Questions on the material -
**a)** Answer these questions using the passage on high-enthalpy flow research:
(i) Which two vibration-dissociation coupling models were used to simulate 10MJ/kg air?
(ii) Which model matches the catalytic heating best in the stagnation region?
(iii) Which experiments with a critical role for ionization were analyzed?
**b)** Revise the passage on high-enthalpy flow research, starting at "The 2D cylinder" and ending at "measured shape accurately.", with "Schlieren" replaced by "shadowgraph".
**c)** Extend the passage on high-enthalpy flow research, picking up after its last sentence.

Supplied text -
-- -- --
The 2D cylinder is a fundamental shape that we use to investigate thermochemical ("real-gas") effects of high enthalpy air and validate facility operation. We have made Schlieren measurements of shock shape in the non-equilibrium flowfield and compared to computed solutions. Here, I have simulated 10MJ/kg air with two different vibration-dissociation coupling models -- CVDV and Park/T-Tv. Although I saw at least some effects on the double cone geometry, the shock shape predicted by both models matches the measured shape accurately.

The effect of catalytic heating on the model, however, is less clear. As in the case of the CO2 testing, we measure significant catalytic heating on the models in air. Although the percentage of catalytic heating compared to the total is less than it was for CO2, the level is significant. The model predicting full-catalytic recombination (this time to pure O2/N2) again matches best in the stagnation region, though there is evidence that the level of recombination falls off as a function of angle on the cylinder. None of the constant efficiency rate models predict the heating pattern accurately.

Ionized Flows

	As part of my work to design experiments for the shock-tunnels, I have analyzed experiments such as RAM-C and Stardust where ionization plays a critical role in the performance of the vehicle. For vehicles such as RAM-C, accurate characterization of the electron field in the shock layer are necessary to predict communication attenuation and blackout.
-- -- --
Given entries -
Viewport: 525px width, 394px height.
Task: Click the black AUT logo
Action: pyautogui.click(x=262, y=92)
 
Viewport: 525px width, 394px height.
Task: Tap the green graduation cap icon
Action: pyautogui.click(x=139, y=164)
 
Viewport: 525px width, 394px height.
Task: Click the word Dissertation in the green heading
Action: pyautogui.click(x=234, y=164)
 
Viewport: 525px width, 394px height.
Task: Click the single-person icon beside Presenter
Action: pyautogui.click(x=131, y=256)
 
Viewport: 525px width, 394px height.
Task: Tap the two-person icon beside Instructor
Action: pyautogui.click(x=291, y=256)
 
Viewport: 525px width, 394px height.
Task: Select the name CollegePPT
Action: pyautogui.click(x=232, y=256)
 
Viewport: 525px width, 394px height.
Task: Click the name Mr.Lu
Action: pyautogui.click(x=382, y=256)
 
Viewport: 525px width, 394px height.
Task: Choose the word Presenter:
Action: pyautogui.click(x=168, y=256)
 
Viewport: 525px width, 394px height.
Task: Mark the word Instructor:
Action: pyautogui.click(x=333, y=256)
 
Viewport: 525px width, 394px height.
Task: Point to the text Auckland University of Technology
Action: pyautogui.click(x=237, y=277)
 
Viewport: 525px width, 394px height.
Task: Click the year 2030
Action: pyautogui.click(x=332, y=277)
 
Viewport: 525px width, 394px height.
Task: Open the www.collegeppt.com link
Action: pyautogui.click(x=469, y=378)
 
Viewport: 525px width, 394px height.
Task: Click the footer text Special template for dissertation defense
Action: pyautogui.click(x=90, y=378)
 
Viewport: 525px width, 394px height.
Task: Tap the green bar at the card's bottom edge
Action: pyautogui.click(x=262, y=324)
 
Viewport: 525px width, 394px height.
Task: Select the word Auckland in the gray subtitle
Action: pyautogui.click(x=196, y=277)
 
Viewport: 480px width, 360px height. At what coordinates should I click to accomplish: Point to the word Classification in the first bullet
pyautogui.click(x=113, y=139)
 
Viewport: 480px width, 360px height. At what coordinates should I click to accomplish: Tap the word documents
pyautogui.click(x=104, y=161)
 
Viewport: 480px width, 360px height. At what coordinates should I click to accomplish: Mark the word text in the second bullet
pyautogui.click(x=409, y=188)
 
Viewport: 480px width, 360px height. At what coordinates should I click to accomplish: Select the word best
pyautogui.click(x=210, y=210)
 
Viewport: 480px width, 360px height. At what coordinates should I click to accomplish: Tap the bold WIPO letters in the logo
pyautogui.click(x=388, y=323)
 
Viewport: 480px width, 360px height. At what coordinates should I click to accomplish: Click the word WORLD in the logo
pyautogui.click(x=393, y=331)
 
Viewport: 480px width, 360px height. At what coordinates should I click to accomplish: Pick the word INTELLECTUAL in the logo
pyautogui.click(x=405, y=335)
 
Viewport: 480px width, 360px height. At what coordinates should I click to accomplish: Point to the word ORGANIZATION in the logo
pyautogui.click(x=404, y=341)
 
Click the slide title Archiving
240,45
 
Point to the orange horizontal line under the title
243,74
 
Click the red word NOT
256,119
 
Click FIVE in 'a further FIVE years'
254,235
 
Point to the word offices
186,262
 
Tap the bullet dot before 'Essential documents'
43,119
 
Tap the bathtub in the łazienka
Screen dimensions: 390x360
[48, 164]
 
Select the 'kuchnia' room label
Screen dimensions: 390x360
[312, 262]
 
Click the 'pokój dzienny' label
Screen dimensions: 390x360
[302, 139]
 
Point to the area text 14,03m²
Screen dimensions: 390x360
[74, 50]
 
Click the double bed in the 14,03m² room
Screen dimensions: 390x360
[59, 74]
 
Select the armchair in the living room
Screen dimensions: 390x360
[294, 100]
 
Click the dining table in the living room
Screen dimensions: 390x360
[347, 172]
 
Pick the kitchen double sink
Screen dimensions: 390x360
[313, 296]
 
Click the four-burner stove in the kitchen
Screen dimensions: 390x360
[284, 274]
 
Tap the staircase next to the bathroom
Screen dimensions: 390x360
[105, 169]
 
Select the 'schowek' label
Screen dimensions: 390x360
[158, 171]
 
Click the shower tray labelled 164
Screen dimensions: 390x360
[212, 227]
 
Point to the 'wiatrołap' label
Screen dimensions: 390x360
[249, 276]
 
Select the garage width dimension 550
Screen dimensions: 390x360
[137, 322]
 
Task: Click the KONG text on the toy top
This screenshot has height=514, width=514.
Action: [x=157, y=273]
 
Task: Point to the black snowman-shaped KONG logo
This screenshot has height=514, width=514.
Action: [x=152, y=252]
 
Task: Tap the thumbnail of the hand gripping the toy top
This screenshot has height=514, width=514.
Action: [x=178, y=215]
-- -- --
Activity answers -
**a)**
(i) CVDV and Park/T-Tv.
(ii) The model predicting full-catalytic recombination (to pure O2/N2).
(iii) RAM-C and Stardust.

**b)**
The 2D cylinder is a fundamental shape that we use to investigate thermochemical ("real-gas") effects of high enthalpy air and validate facility operation. We have made shadowgraph measurements of shock shape in the non-equilibrium flowfield and compared to computed solutions. Here, I have simulated 10MJ/kg air with two different vibration-dissociation coupling models -- CVDV and Park/T-Tv. Although I saw at least some effects on the double cone geometry, the shock shape predicted by both models matches the measured shape accurately.

**c)**
	For a high velocity reentry at 11.5 km/s such as the Stardust vehicle experienced, the coupling of the electron formation to the thermodynamic state of the heavy articles can have dramatic effects on flowfield features such as radiation heating to the vehicle surface.

Hypersonic Nozzles

One of my most fundamental tasks is facility validation. I simulate the facility itself to assess flow quality, check out new conditions, design upgraded components, etc. Here, I have compared to measured Pitot pressure profiles at 5MJ/kg and 10MJ/kg. Pitot pressure is the first measure of facility validation. We have also compared to hemisphere probes, compared to shock shapes on fundamental geoemtries, and compared to non-intrusive diagnostics measurements of species density, temperatures, and flow velocity as part of this work.